The length of the season is limited, though, so choosing a productive spot is imperative. You’ve likely heard of the unofficial surfcasting capital of the world at Montauk. It’s not the only honeyhole. With an estimated 1,600 miles of coastline wrapping around Long Island, nearly every drop of saltwater that laps on its shore is potential striped bass territory. Still, there are certain spots that stand out for improving your chances. Here are a few of Long Island’s best hotspots for fall striper fishing.
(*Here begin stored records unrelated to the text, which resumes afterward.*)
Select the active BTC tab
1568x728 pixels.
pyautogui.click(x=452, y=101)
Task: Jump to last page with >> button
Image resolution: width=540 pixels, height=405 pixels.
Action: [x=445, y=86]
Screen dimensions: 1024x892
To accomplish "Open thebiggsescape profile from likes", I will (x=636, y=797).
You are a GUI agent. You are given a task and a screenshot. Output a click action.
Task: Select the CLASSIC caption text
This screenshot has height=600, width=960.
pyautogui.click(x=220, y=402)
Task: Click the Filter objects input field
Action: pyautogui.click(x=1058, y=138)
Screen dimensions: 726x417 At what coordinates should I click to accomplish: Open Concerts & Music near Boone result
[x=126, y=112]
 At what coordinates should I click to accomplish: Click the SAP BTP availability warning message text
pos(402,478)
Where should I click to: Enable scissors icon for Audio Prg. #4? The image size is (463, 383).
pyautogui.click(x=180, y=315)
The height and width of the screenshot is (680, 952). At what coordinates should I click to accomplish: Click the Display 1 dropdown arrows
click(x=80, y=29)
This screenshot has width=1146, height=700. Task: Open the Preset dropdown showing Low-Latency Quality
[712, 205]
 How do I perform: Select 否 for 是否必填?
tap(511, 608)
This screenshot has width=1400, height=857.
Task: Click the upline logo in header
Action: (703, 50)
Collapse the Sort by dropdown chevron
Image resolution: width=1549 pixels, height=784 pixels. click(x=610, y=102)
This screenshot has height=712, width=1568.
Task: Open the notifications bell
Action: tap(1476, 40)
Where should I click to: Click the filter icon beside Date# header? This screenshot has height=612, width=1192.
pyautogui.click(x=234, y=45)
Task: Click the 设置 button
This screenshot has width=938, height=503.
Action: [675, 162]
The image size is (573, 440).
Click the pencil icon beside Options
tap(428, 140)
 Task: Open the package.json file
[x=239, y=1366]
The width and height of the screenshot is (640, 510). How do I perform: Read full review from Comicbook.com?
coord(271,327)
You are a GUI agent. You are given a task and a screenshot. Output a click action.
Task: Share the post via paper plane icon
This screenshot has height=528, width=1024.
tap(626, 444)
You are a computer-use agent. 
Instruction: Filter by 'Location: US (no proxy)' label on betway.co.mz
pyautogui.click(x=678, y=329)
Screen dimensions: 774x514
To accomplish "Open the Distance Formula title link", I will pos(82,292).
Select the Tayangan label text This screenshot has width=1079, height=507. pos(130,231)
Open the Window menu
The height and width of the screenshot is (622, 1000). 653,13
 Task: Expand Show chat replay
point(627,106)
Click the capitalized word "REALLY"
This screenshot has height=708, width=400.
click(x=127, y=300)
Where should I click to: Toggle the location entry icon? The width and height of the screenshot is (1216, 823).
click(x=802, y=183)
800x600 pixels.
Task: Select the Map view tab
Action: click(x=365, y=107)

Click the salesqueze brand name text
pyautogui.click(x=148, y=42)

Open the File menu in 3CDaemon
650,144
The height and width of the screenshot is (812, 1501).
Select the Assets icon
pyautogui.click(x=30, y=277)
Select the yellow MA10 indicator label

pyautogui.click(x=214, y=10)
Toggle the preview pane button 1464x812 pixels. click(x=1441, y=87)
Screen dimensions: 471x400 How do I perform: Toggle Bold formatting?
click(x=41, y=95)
Extending like a finger off the North Fork of Long Island, Orient Point reaches into three bodies of water: opening up north to Long Island Sound, east to Block Island Sound, and to the south, where Orient faces the mouth of Gardiners Bay.
Anglers fishing Orient Point County Park have the unique opportunity to fish for striped bass that caravan south, splitting between two available paths: Long Island Sound or the Atlantic Coast. Even better, beaches littered with erratic boulders make for prime striper-fishing terrain. The tip of Orient Point continues out to the lighthouse across a half-mile of the Rocky Oyster Pond Reef. The tidal current flowing over this shallow shoal creates the perfect place for stripers to feed—and a peculiar New England feel that won’t disappoint.
To reach Orient Point County Park, take state Route 25 east until it ends at the Cross Sound Ferry terminal. There is a parking lot on the left for northern beach access. Or anglers can continue straight down Point Road a half-mile to the small fishing-access lot directly on the point. A free NYS Recreational Marine Fishing Registration is required at all times. If you plan to fish at night, a Suffolk County Night Fishing Permit is required.
Robert Moses State Park
Meanwhile, on the southern shore of Long Island, masses of stripers pass along the Atlantic beaches of Robert Moses State Park.
Surfcasters have room to spread out over this park with about 5 miles of sandbar-combed beaches. But the gem is out on the western end of the park, at Democrat Point. The park’s paved roads and parking lots end, and a wild landscape returns for the last 2 miles to the point, which is only accessible by four-wheel drive or foot as the spit bends toward the Fire Island Inlet.
If the beaches are crowded, the inlet is no slouch for striper action itself as baitfish exit the Great South Bay. Anglers can access rocky outcrops along the inlet from multiple pull-offs along the Robert Moses State Parkway.
To reach Robert Moses State Park, take the Robert Moses Causeway south to Fire Island, then the Robert Moses State Parkway west. Unless you have a Beach Vehicle Access Permit, the best way to reach Democrat Point is parking at the Field 2 lot and hiking in. A vehicle day-use fee is required. Anglers must also have a valid NYS Recreational Marine Fishing Registration, and, for fishing after dark, a state Night Fishing Permit.
This shallow island-laden bay is a one-of-a-kind escape where anglers can enjoy a productive marine estuary in plain view of the New York City skyline. It’s also a nursery for young stripers preparing to join the fleet out at sea. The shoreline provides access to anglers near go-to areas like Floyd Bennett Field Field, Canarsie Pier, and Cross Bay Boulevard. But the real action Jamaica Bay has to offer is found via kayak.
Using a fishing kayak opens up serious angling opportunities across a variety of aquatic terrain within the 39-square-mile bay: marshes to prowl, mud flats to sight cast, and channels to jig. Depending on your approach to Jamaica Bay, there are numerous access points, with one of the best launch sites at Floyd Bennett Field in the Gateway National Recreation Area.
To reach it, take the Belt Parkway toward Flatbush Ave/Marine Parkway. Turn left on Aviation Road into the entrance for Floyd Bennett Field at the Gateway National Recreation Area. Because the park is a former airfield, the crisscrossing runways can make finding the launch site confusing. Follow Aviation Road and signs for the Seaplane Ramp. Though no day-use fees apply to access Floyd Bennett Field, a valid NYS Recreational Marine Fishing Registration is required, and if you plan to fish after hours, you’ll need a Gateway National Recreation Area Fishing Access Permit, too.